Quelques décisions judiciaires relatives à la consommation des stupéfiants en Tunisie ont défrayé récemment la chronique. Des jeunes ont écopé d’une lourde peine de 30 ans de prison pour avoir fumé du cannabis ! Les maux sociaux s’accumulent au fil des jours. Dans l’indifférence générale, hélas. Il suffit d’un simple clic pour ouvrir la boîte de Pandore émaillée de troubles infinis. Or, l’Etat semble choisir les mauvais ressorts pour réorganiser certains secteurs. Cela va du système carcéral aux programmes scolaires. Tout porte à croire que les approches structurelles du gouvernement sont déficientes, défaillantes et infondées. 

Mais de quoi parle-t-on au juste ?

Ce qui s’est passé dernièrement au gouvernorat du Kef en est un navrant témoignage. En effet, trois jeunes ont été condamnés par le tribunal de Première instance à 30 ans de prison ferme pour consommation et détention de stupéfiants dans un lieu public. L’information a profondément choqué la société civile, des universitaires comme Olfa Youssef et des personnalités politiques tels que Hichem Ben Ahmed ou Zied Ghanney. 
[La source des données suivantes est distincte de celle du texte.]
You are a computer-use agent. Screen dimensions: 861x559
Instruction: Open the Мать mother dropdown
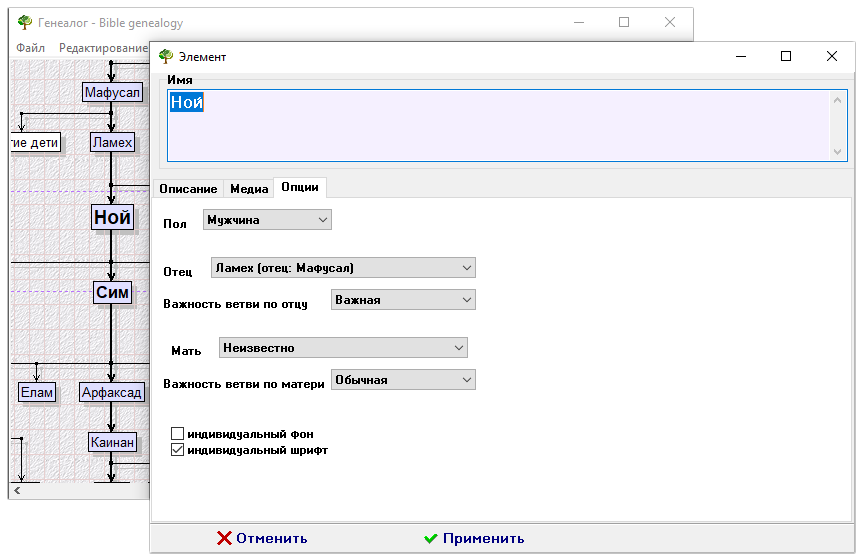tap(343, 348)
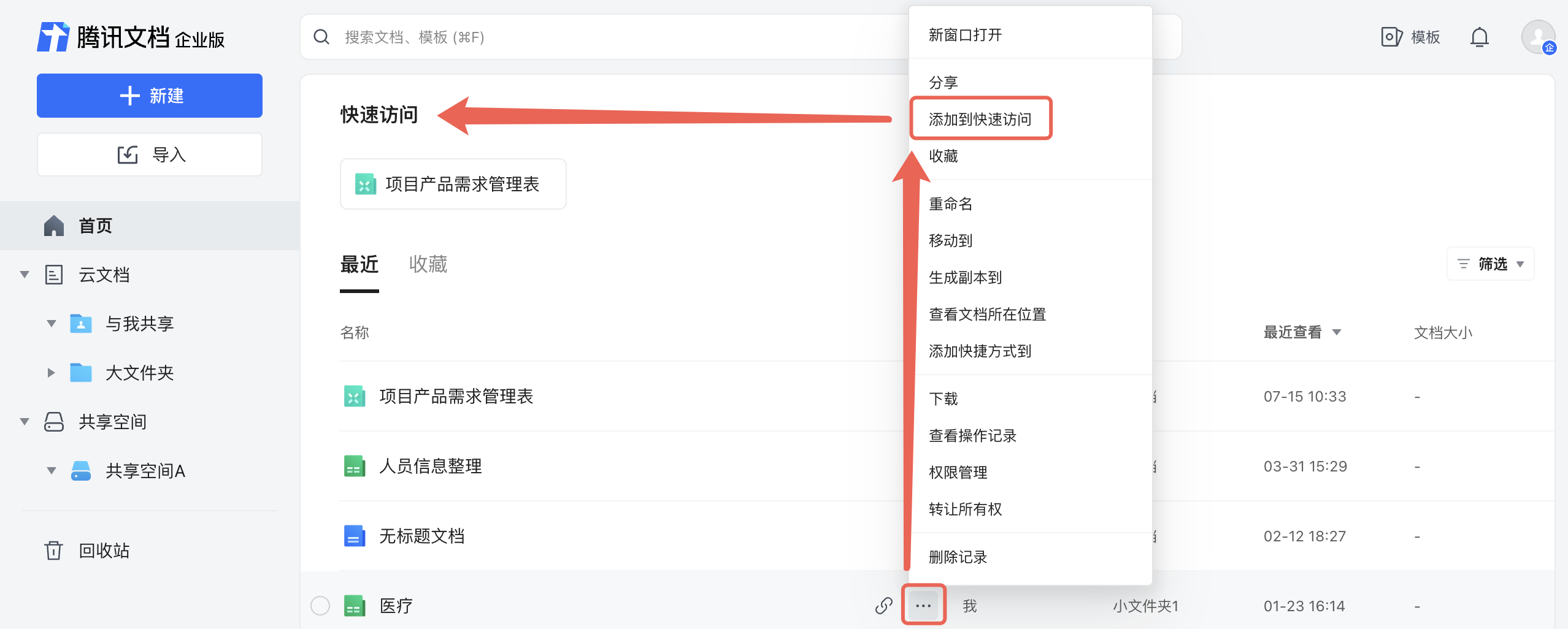Screen dimensions: 1568x629
Task: Switch to the 收藏 tab
Action: tap(428, 264)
Certains se demandent : pourquoi y a-t-il autant de vacarme autour de ces trois jeunes ?

Ceux qui connaissent la loi controversée sur les stupéfiants, dite Loi 52, peuvent aisément y répondre.

La Loi 52 dites-vous ?

Adoptée en 1992, la loi 52 punit les consommateurs du cannabis d’un an de prison assorti d’une amende allant jusqu’à 1.000 dinars. Le vendre, le transporter ou le cultiver est formellement passible de 6 à 25 ans de prison, le coupable écopant en sus entre 5.000 et 100.000 dinars d’amende.

Répercussions

Parmi les conséquences néfastes de la loi 52, on peut citer la surpopulation carcérale. Un mal endémique auquel les gouvernements successifs n’ont pas pu faire face depuis des lustres. Et pour cause, pas moins de 30% des prisonniers sont condamnés en vertu de la loi 52. Les détenus végètent dans des conditions inhumaines et dégradantes dans les prisons surpeuplées de plus 150 % de leur capacité d’accueil. Aspirant à camper le rôle des parents sévères, l’État est largement perdant, moralement et matériellement, un seul prisonnier coûtant 35 dinars par jour au titre des frais d’incarcération.

En parallèle, les contrebandiers se sucrent et s’enrichissent sur le dos des victimes, les jeunes en prime. La jeunesse s’asphyxie et perd espoir à coups de condamnations iniques et non justifiées relevant d’un Etat qui ne sait pas trop quoi faire. 

Qu’en est-il sous d’autres cieux ?

A travers le globe, il existe au moins trois pays ayant déjà légalisé la consommation du cannabis dont l’Uruguay, le Canada et huit Etats aux Etats-Unis d’Amérique (le Colorado, l’Alaska, Washington, la Californie, l’Oregon, l’Arizona, le Massachaussettes et le Nevada).

D’autres pays ont eu recours à une autre approche visant la dépénalisation de la substance, telle l’Italie, le Portugal, la Suisse, la République Tchèque, l’Espagne, l’Allemagne, le Pays-Bas et la Belgique. De son côté, la Commission des stupéfiants des Nations Unies a reconnu le mercredi 2 décembre 2019 l’utilité médicale du cannabis.

C’est dire qu’il importe en Tunisie, ici et maintenant, de revoir la loi 52 et ses différentes stipulations. Mais notre gouvernement semble sourd et muet à ce propos. Et il n’est pire sourd que celui qui ne veut rien entendre.